> Goal of the exercise:
Take the line containing "The height and" and every line after it to the end of the records, and copy them exactly, leaving out pictures.

> Dataset records:
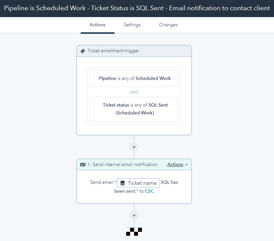Screen dimensions: 274x241
Task: Click the ticket enrollment trigger icon
Action: click(83, 51)
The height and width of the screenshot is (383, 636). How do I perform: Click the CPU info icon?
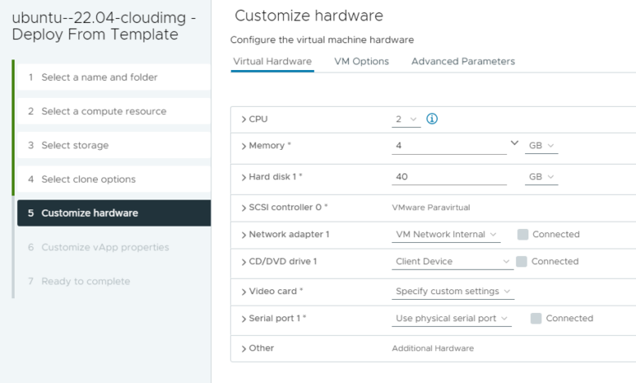point(432,119)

> Response:
The height and width of the screenshot is (383, 636). How do I perform: Click the CPU info icon?
point(432,119)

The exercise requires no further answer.